No pictures go in the copy. Restate, word for word, each line from the one containing "Log In (1147, 11)" through the last line below.

** DATA TO USE follows **

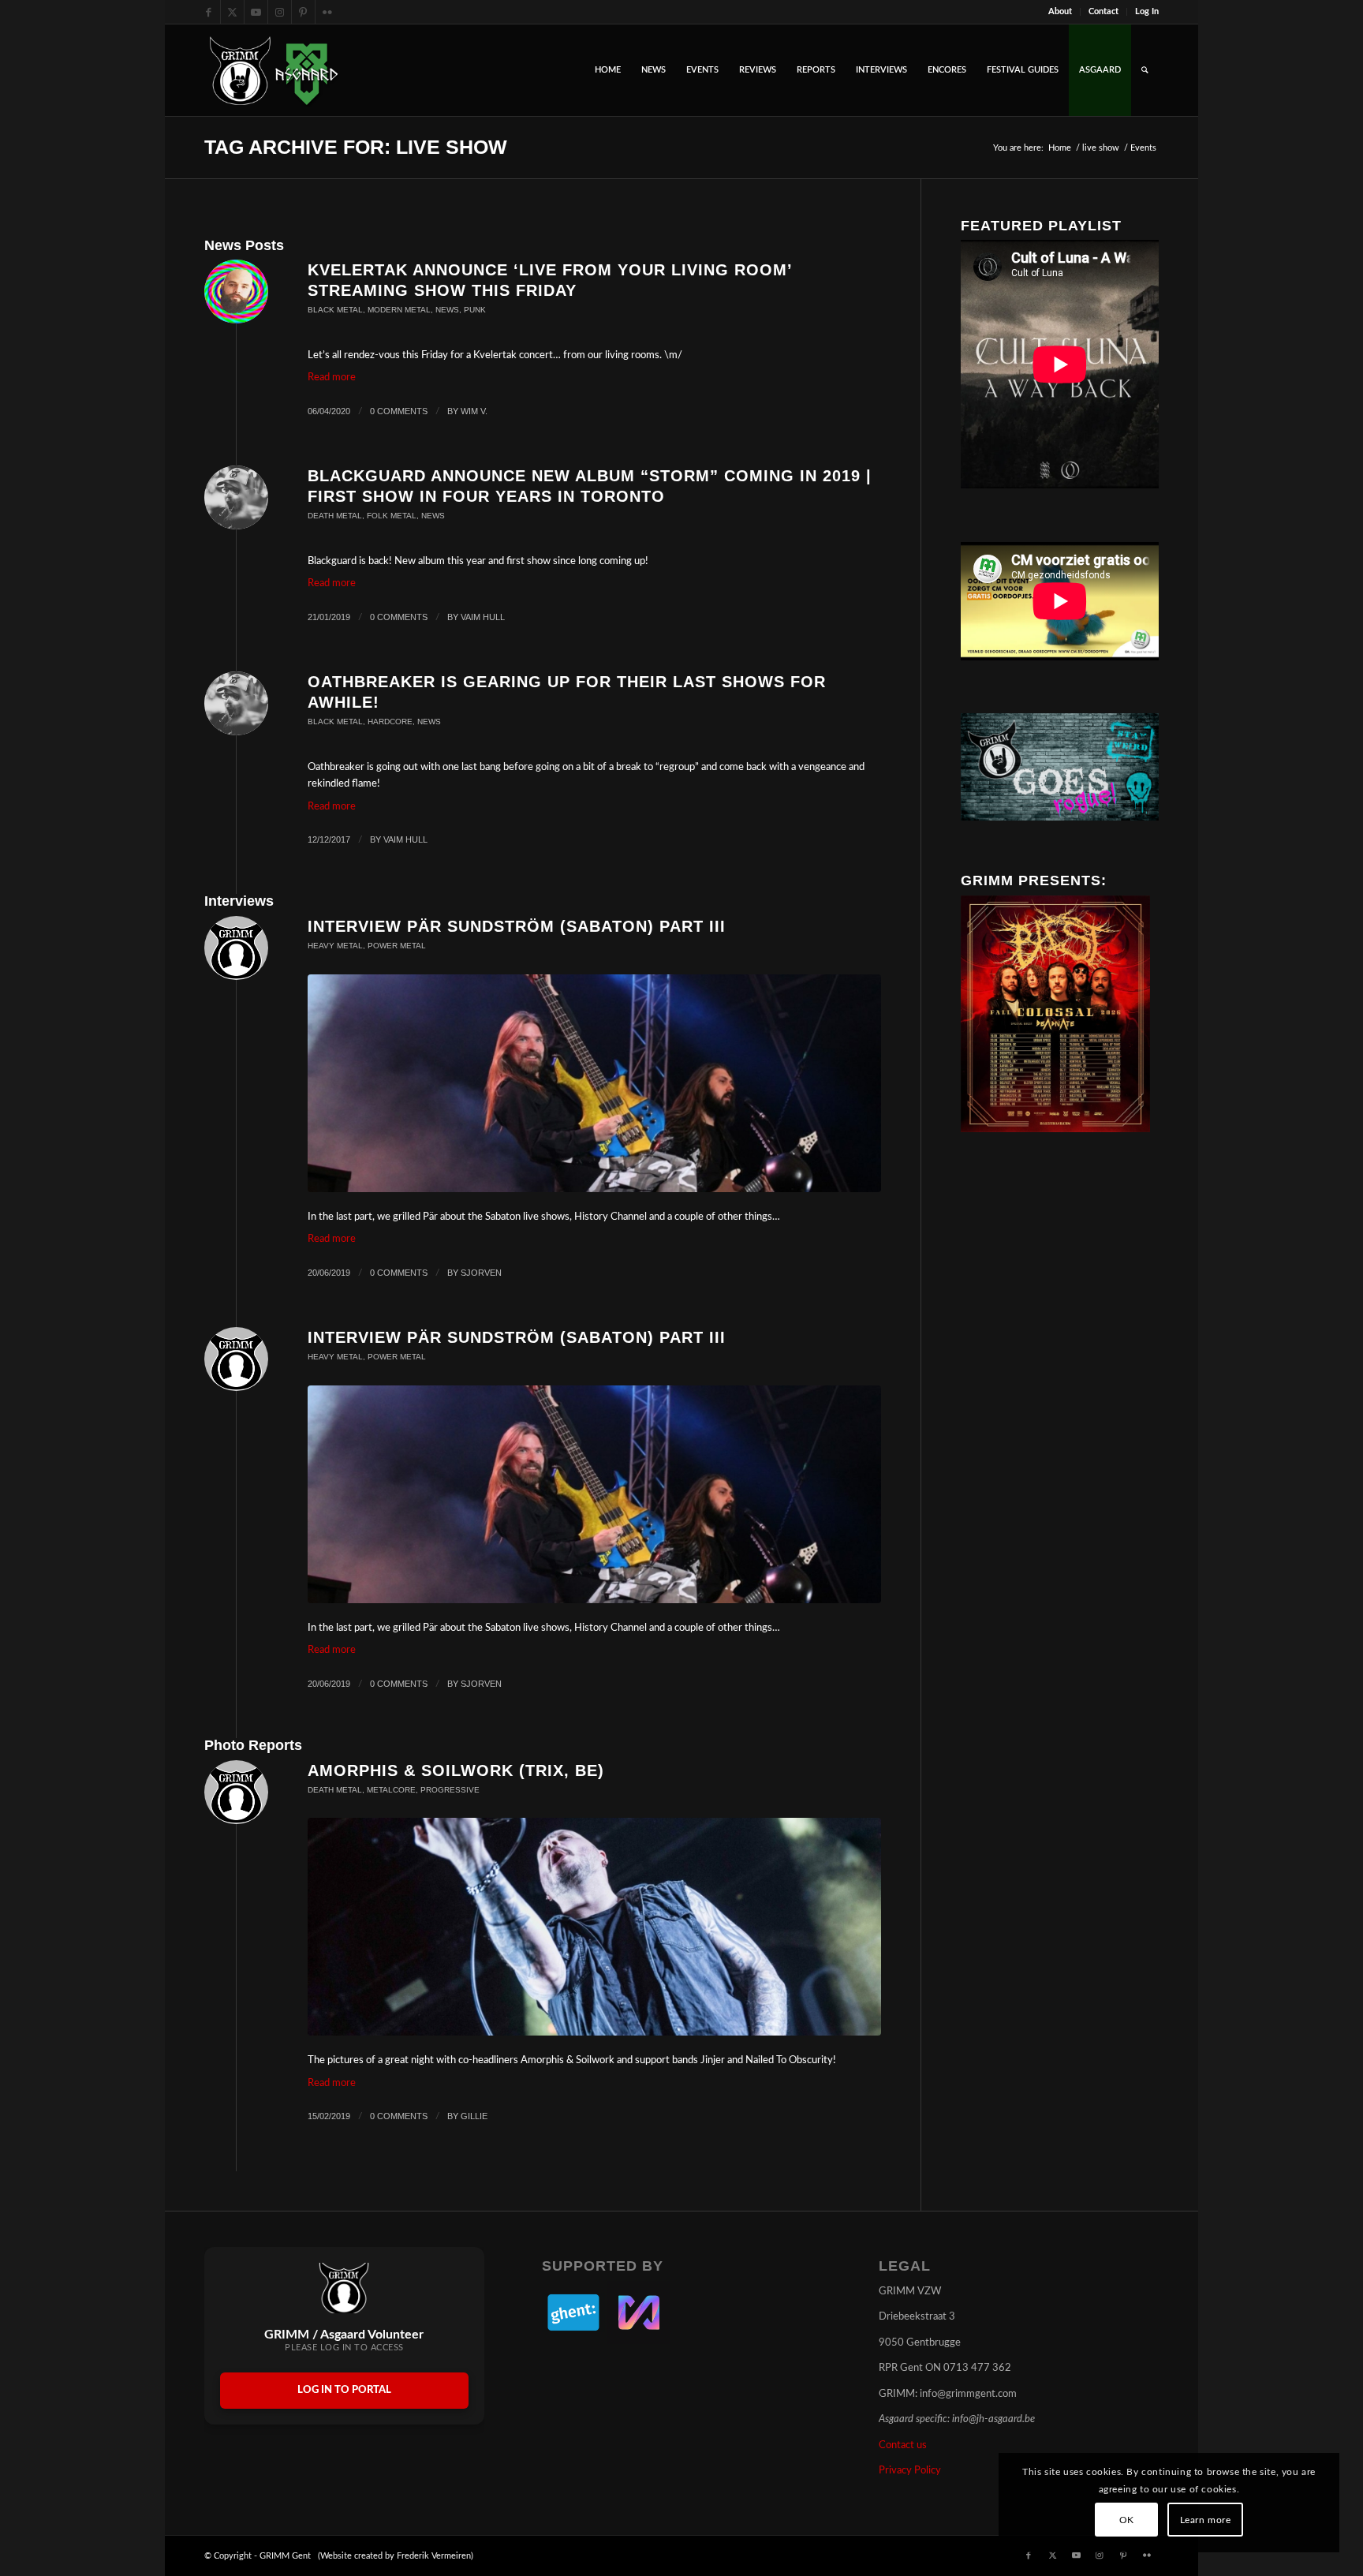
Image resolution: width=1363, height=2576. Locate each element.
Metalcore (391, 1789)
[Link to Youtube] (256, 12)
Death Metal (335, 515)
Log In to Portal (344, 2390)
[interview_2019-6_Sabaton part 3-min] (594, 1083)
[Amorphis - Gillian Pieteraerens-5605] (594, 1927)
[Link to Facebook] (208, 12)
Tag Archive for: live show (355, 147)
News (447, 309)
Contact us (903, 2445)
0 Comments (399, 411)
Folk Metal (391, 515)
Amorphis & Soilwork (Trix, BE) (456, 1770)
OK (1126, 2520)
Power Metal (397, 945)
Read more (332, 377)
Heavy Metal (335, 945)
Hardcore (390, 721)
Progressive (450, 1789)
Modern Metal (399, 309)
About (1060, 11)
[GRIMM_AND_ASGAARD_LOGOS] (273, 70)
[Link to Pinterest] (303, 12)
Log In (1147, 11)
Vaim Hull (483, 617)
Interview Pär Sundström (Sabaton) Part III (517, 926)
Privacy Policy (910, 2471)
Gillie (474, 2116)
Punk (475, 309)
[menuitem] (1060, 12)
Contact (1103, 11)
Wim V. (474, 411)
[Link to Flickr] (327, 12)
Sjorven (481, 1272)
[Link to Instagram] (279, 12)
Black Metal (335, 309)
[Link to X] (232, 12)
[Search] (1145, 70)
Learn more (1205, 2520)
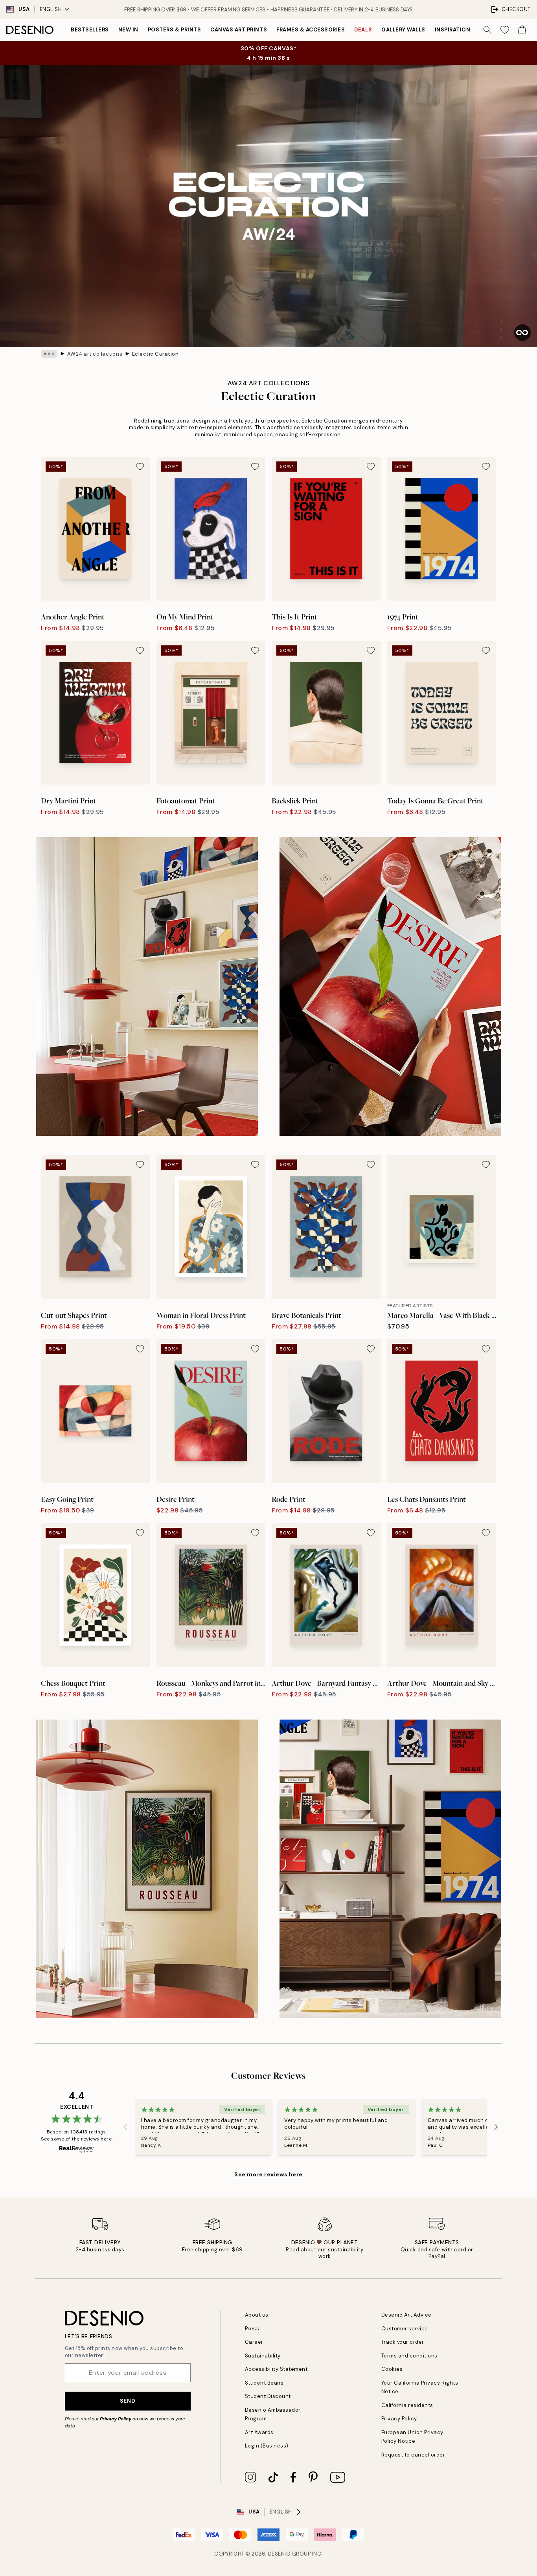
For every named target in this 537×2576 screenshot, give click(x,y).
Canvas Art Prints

** End of DATA TO USE **

[SOLUTION FOR THIS PROBLEM]
Log In (1147, 11)
Vaim Hull (483, 617)
Interview Pär Sundström (Sabaton) Part III (517, 926)
Privacy Policy (910, 2471)
Gillie (474, 2116)
Punk (475, 309)
[menuitem] (1060, 12)
Contact (1103, 11)
Wim V. (474, 411)
[Link to Flickr] (327, 12)
Sjorven (481, 1272)
[Link to Instagram] (279, 12)
Black Metal (335, 309)
[Link to X] (232, 12)
[Search] (1145, 70)
Learn more (1205, 2520)
For every named target in this 537×2576 screenshot, give click(x,y).
Canvas Art Prints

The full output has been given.